| What to produce |
Copy each line of the records that includes "Torinese".

=======

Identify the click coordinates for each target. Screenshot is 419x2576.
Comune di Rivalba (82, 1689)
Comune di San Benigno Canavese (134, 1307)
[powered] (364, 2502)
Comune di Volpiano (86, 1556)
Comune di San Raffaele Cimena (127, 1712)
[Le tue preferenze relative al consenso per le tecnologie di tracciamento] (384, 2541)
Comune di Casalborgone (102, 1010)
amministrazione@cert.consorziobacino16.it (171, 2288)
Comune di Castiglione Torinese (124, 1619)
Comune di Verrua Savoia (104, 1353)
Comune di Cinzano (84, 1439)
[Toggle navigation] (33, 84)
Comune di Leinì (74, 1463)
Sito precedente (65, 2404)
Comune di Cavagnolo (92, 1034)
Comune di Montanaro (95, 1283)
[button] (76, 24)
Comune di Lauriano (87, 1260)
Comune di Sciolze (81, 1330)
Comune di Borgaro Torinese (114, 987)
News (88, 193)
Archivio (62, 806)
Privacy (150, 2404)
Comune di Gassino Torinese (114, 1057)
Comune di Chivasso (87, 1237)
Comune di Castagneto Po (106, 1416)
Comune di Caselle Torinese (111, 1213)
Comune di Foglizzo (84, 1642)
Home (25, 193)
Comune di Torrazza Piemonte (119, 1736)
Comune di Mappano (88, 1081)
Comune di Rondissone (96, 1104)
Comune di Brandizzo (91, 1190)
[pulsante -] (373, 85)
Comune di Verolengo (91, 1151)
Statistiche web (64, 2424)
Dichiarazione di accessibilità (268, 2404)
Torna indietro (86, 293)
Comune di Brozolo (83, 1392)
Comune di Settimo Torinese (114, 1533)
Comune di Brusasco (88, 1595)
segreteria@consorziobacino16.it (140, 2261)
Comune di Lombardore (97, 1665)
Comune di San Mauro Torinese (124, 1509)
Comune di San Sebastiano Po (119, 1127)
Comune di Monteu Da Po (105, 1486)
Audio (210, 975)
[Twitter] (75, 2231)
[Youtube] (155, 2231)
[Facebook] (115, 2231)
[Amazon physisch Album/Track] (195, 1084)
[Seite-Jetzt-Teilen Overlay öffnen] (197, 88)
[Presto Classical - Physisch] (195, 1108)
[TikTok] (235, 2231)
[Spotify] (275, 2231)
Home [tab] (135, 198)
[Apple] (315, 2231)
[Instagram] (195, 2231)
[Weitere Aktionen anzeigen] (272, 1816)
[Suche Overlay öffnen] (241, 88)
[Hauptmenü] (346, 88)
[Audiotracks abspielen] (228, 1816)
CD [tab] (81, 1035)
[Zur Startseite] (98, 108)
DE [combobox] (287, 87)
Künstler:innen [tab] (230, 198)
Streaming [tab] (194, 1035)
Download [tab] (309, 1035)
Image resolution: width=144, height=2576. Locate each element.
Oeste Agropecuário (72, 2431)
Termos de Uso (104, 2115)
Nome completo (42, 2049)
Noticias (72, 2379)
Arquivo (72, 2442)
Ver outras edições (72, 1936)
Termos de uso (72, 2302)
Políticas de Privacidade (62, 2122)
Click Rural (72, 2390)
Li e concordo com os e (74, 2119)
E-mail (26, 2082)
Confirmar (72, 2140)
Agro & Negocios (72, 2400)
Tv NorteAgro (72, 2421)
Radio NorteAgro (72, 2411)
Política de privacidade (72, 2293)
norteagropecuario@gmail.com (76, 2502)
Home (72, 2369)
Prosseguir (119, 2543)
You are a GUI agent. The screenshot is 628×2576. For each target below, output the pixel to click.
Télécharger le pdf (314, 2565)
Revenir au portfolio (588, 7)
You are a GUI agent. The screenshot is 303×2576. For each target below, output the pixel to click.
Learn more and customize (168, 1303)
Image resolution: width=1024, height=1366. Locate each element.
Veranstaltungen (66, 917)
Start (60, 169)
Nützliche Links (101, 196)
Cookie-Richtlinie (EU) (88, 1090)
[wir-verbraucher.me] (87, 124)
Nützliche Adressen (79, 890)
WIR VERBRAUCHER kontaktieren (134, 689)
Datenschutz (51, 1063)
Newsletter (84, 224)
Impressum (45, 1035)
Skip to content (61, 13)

=======

| Task solution |
Comune di Castiglione Torinese (124, 1619)
Comune di Borgaro Torinese (114, 987)
Comune di Gassino Torinese (114, 1057)
Comune di Caselle Torinese (111, 1213)
Comune di Settimo Torinese (114, 1533)
Comune di San Mauro Torinese (124, 1509)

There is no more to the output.